Are you really filling your tank up?

GNBRETT

Pelennor Fields
A few interesting suggestions:

Only buy or fill up your car in the early morning when the ground temperature is still cold.
In the petroleum business, the specific gravity and the temperature of the petrol, diesel, jet fuel, ethanol and other petroleum products play an important role. A one degree rise in temperature is a big deal in the business but the Service Stations do not have temperature compensation at the pumps. All Service Stations have their storage tanks buried beneath the ground. The colder the ground the denser the fuel, when it gets warmer petrol expands, so buying in the afternoon or evening your gallon is not exactly a gallon. This time of the year where I live and most of the people reading this live we don’t have to worry about it getting warm in the afternoon.

When you are filling up do not squeeze the trigger of the nozzle to a fast mode.
If you look you will see that the trigger has three (3) stages; low, middle and high. In slow mode you should be pumping on low speed, thereby minimizing the vapors that are created while you are pumping. All hoses at the pump have a vapor return. If you you are pumping on the fast
rate, some of the liquid that goes into your tank becomes vapor. Those vapors are being sucked up and back into the underground storage tank so you're getting less worth for your money.

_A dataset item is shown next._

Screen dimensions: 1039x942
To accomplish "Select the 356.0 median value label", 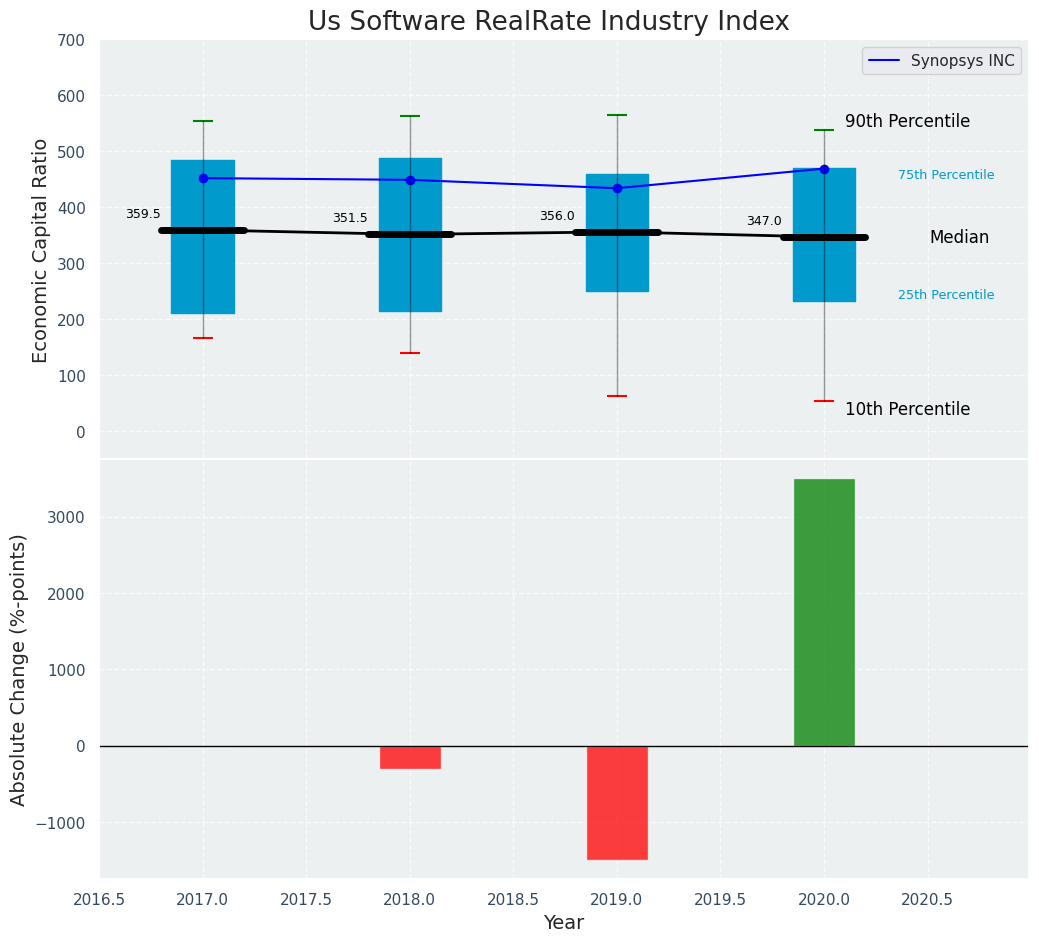I will [557, 216].
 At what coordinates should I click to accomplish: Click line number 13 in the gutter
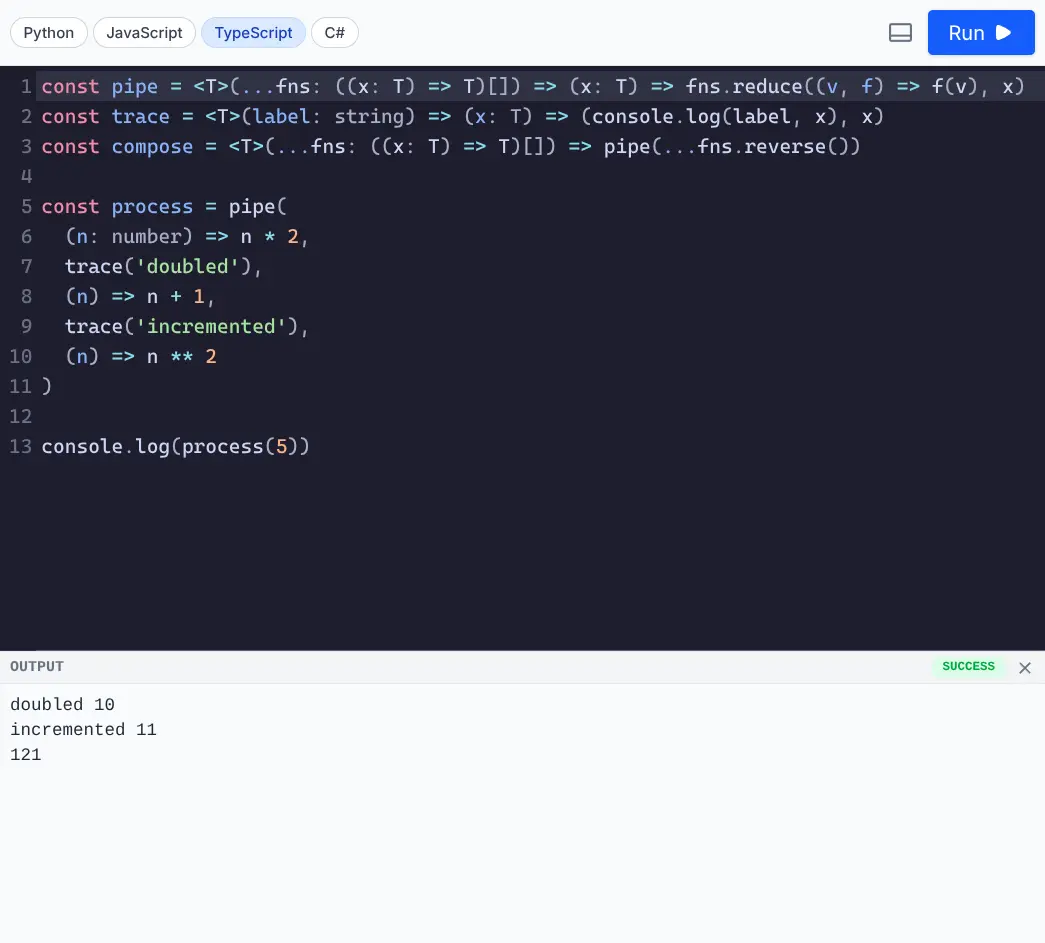pos(21,447)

One of the most important tips is to fill up when your tank is HALF FULL.
The reason for this is, the more fuel you have in your tank, the less air occupying its empty space. Petrol evaporates faster than you can imagine. Petroleum storage tanks have an internal floating roof. This roof serves as zero clearance between petrol and the atmosphere, so it minimizes the evaporation.
 
I pour the gas out of 5 gallon pails into my GN. Pump gas my a$$!:eek:
 
good info. the problem is the loss is so minimal. i delt with alot of fuel in the airforce and expansion rates due to extreme heat and cold are less then you would think. density change was a factor when working with millons of gallons however it wasnt that great. now you talk about 20-30 gallons of unleaded, the loss isnt worth the trouble.
 
if i still worked at the base i could get you some #'s. i probley still can but i will see what other people post first.
 
I worked for a very large oil company for 9 years as a Terminal operator and later as a terminal supervisor before I swiched careers. I had to over see and be involved with everthing from the moment we took product in via pipeline, to storage, product quality control, inventories, and everything else in between to the point it was loaded through the rack on transport trucks. Some very good points posted above. I remember my first year with the company walking on open floater roofs inspecting the pontoons, it was very strange the first time knowing I was walking on a floating roof with 40,000 bbls of gasoline under me.